Goal of the exercise → Copy, word for word, the lines below from the one containing "Given: Select the Clients people icon" up to and including the one containing "Task: Open the", with pictures left out.
===== Source data
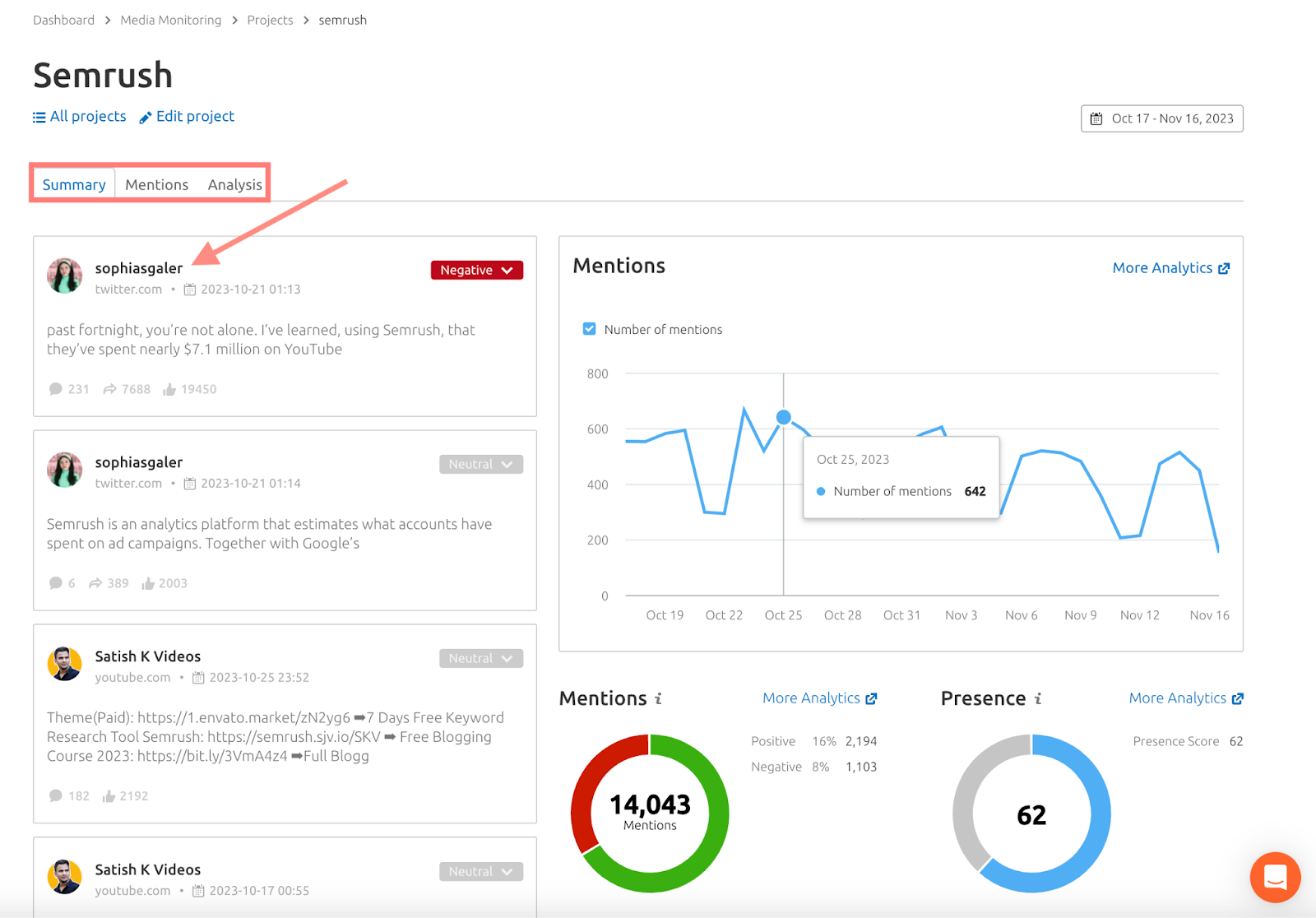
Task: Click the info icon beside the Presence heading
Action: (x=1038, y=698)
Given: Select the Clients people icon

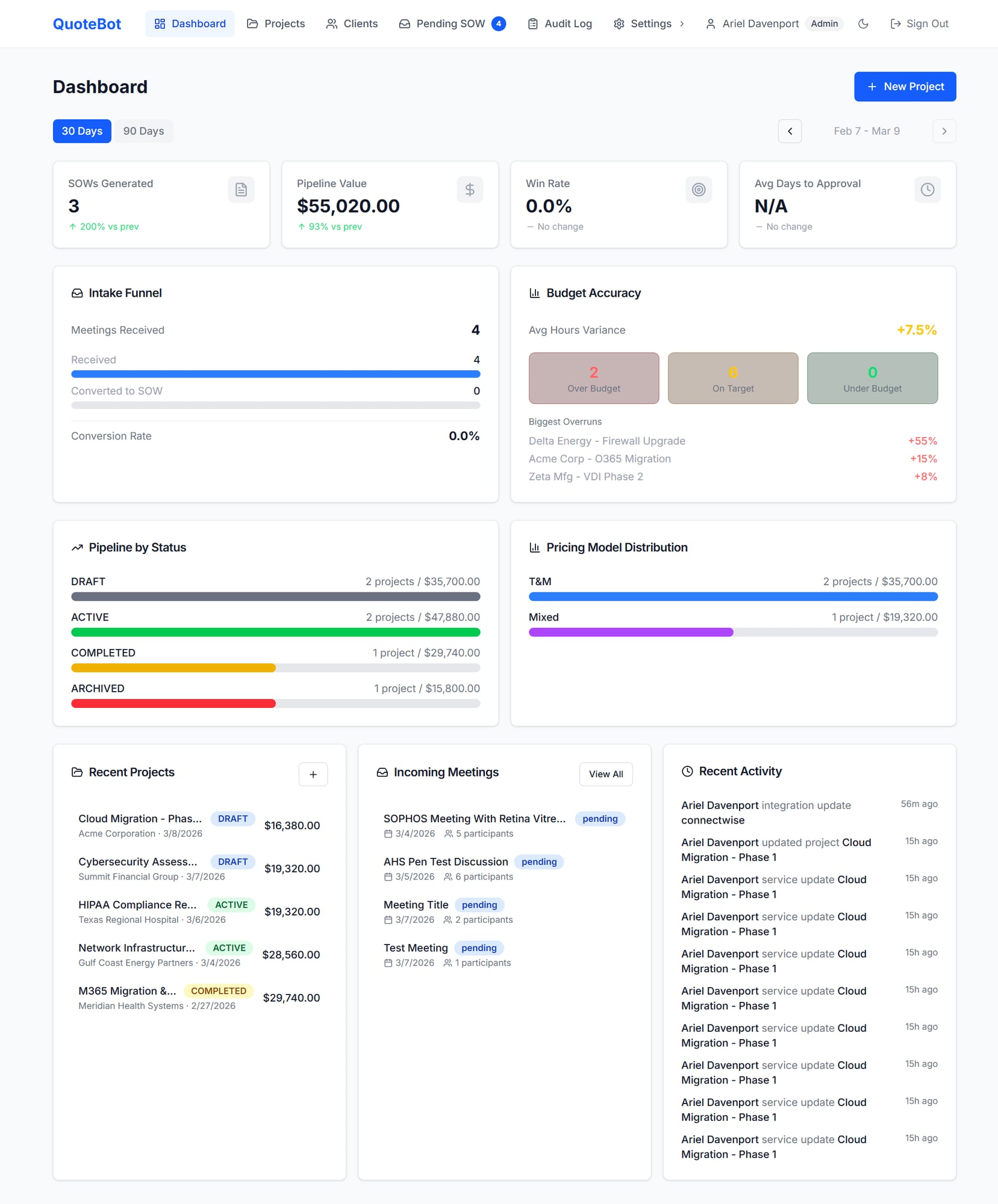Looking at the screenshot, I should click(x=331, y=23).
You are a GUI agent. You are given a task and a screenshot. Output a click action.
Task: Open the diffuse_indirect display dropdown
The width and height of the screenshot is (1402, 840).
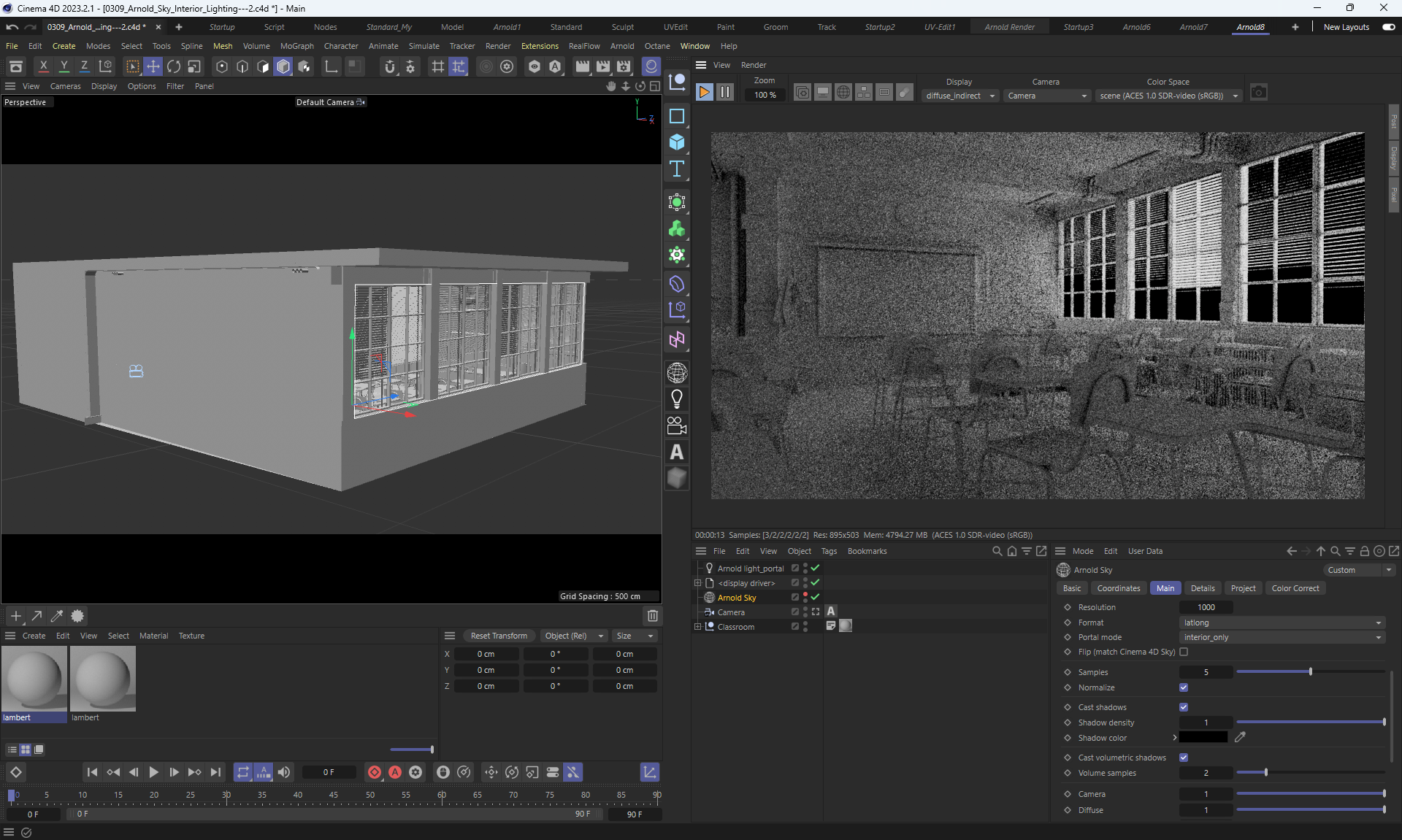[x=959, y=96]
==========
===== Source data
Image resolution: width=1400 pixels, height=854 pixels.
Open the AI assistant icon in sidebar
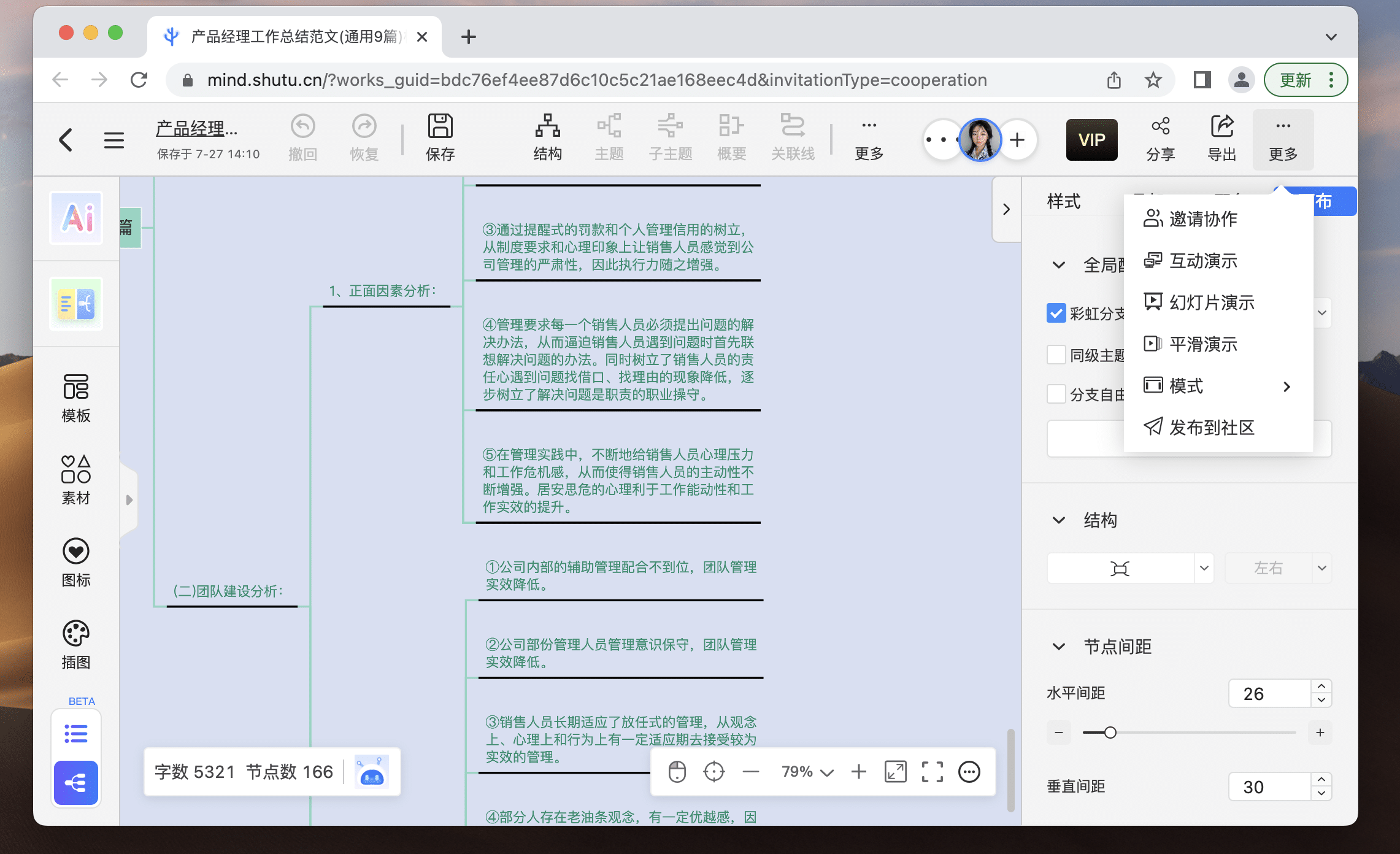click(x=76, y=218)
==========
===== Source data
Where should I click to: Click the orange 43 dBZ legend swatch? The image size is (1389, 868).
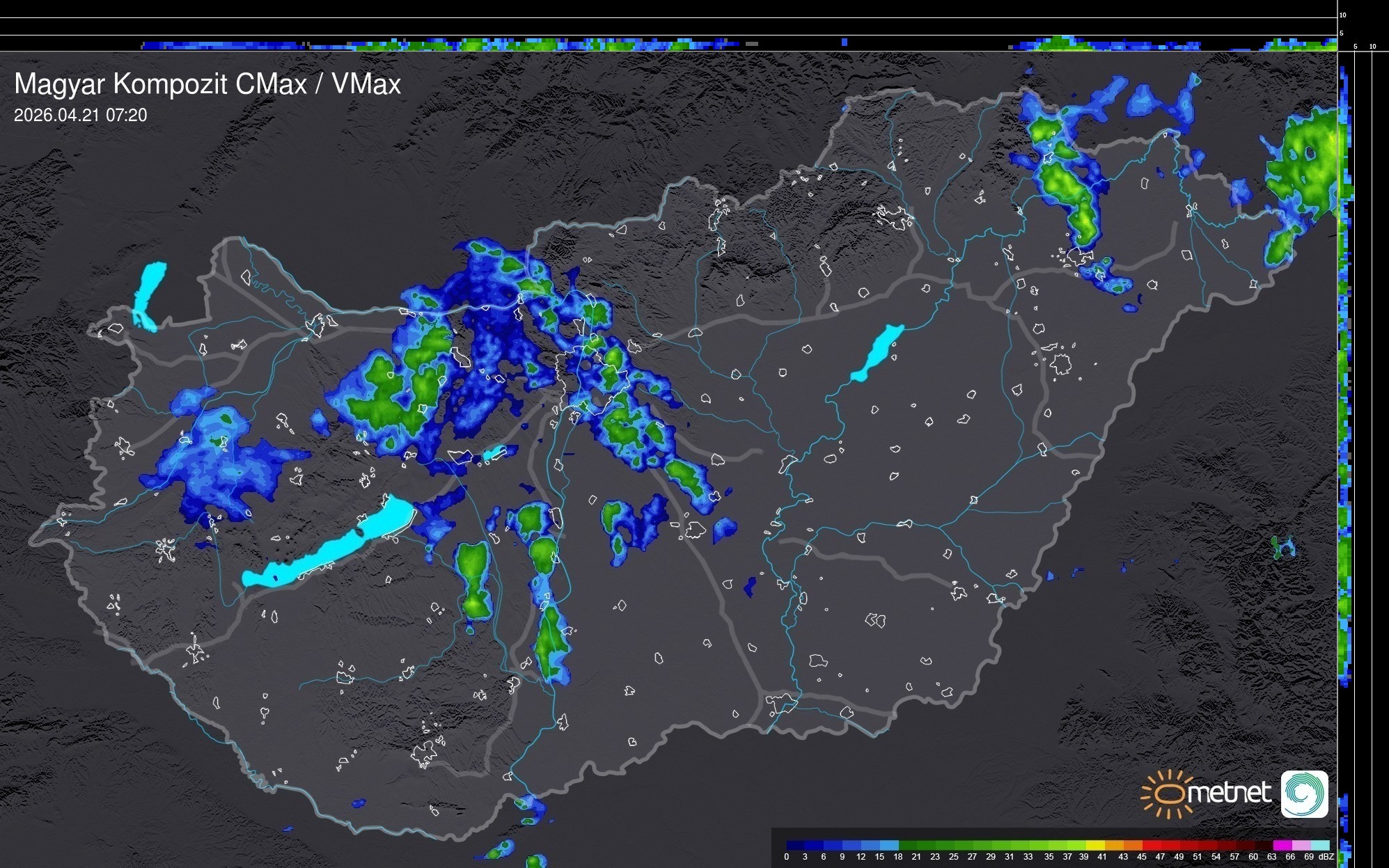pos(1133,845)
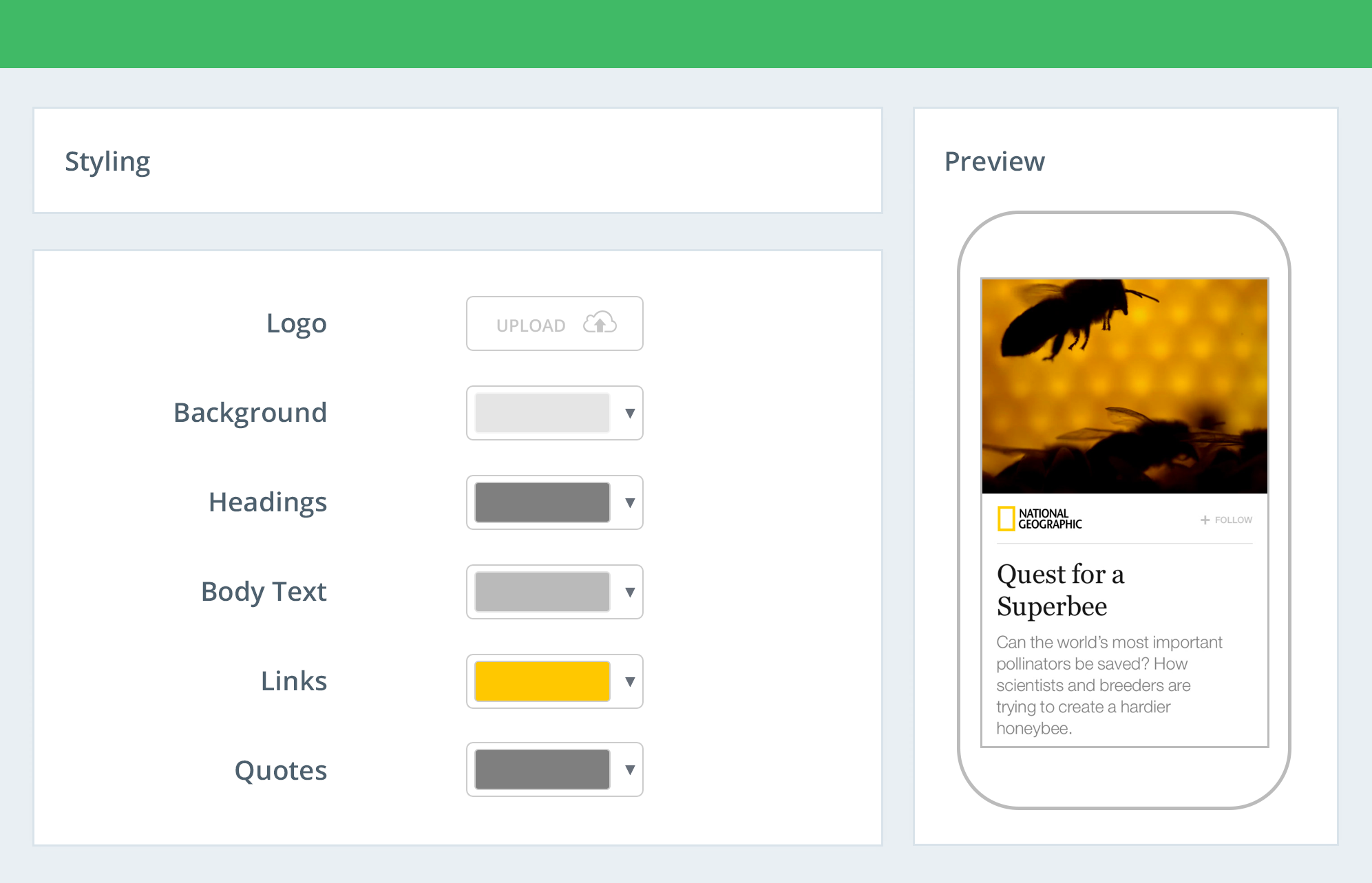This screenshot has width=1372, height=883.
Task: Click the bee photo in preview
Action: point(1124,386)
==========
Result of the exercise →
Given: Select the Clients people icon

Looking at the screenshot, I should click(x=331, y=23).
You are a GUI agent. You are given a task and a screenshot. Output a click action.
Task: Open the diffuse_indirect display dropdown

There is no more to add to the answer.